Hear Crushing New Song from Teeth, Featuring Hundred Suns, ETID Members | Revolver

Hear Crushing New Song from Teeth, Featuring Hundred Suns, ETID Members

Plus, watch single's ultra-eerie music video

Teeth are a brand new collective composed of vocalist Blake Louis Prince of Straight Reads the Line, guitarist-vocalist Chris LeMasters of Hundred Suns and Dead and Divine and drummer Ryan "Legs" Leger of Hundred Suns and formerly of Every Time I Die and Norma Jean.

We dubbed their previous track, "Filth," a bloodthirsty brutalizer and visceral murdercore perfected — but today, they have partnered with Revolver to share their new song, "Smother." If you dig any of the members' other bands, this fast, violent crusher will make your skull bounce down the street. Check it out it above and watch it's equally unsettling music video as well.

LeMasters said, "This is the first song I wrote for what would eventually become Teeth and it really helped shape/define how we'd sound going forward. I knew I needed a creative outlet that'd let me do something heavier, more pissed off, and it just didn't quite fit with Hundred Suns or any of the other bands I'm in.

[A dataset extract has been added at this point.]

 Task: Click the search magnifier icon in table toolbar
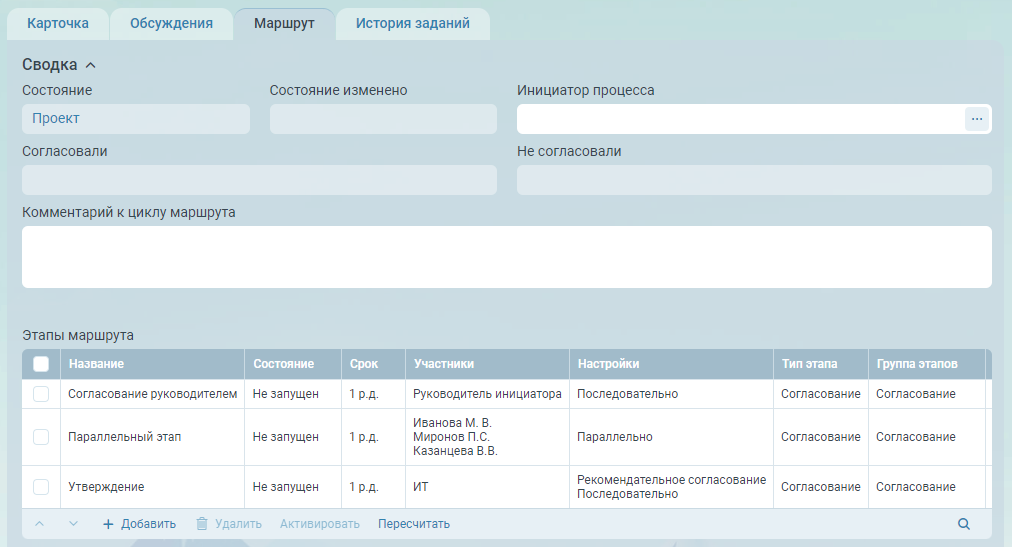[x=964, y=524]
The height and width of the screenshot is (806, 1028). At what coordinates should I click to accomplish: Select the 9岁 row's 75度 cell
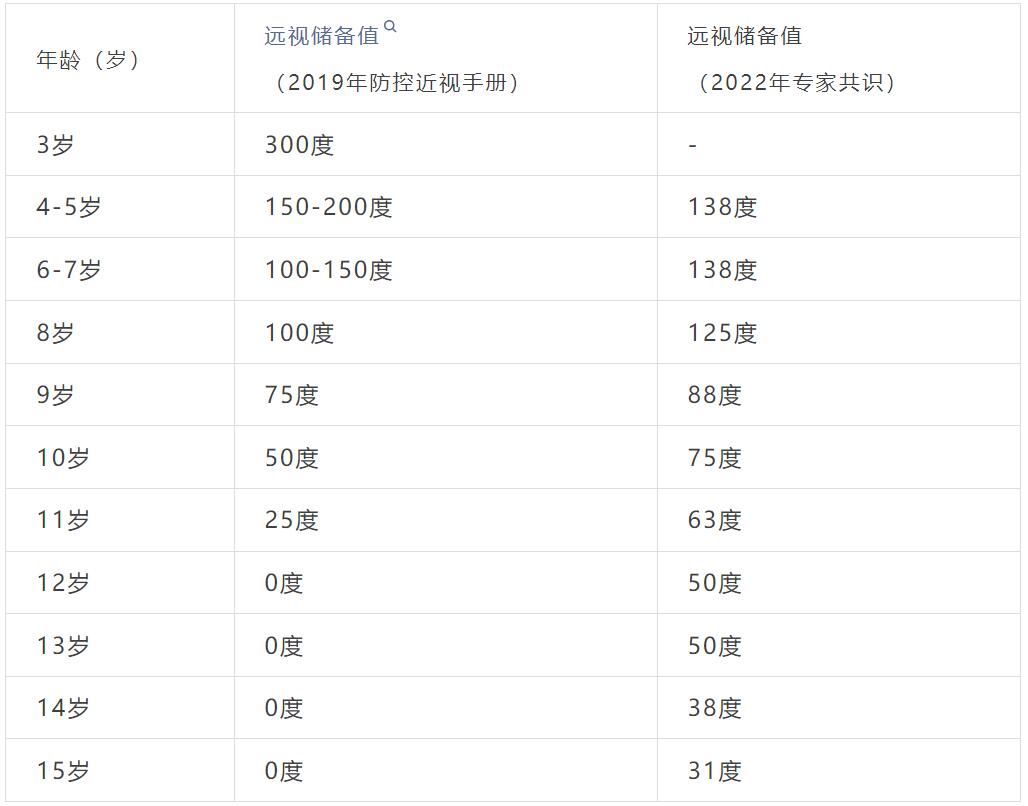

"'Smother' sorta created itself. I had a couple ideas I'd been sitting on and they just worked, which is always cool. I'd originally bounced the song to my good pal Gage [from To Speak of Wolves] who sent back some really cool, aggressive and moody as fuck vocals. Over the next year, we sat on the song — not sure what to do with it, not sure where it'd go and eventually decided that we just wouldn't be able to do Teeth together. He was in Nashville with his wife and newborn daughter, and I'm up in Toronto, Canada. So the distance was a bit tough and he had just started his rad new custom hat business, Daisy May Hat Co. Meanwhile, I had already been chatting with one of my best friends, Blake Prince [of] Straight Reads the Line about starting a heavy band with some homies from the area. We just took Teeth and ran with it since it was still just an idea at that point. Blake threw his own spin on the vocals for 'Smother,' but chose to keep the lyrics/general vibe that Gage sent because, well, they were already great, and that was our first song."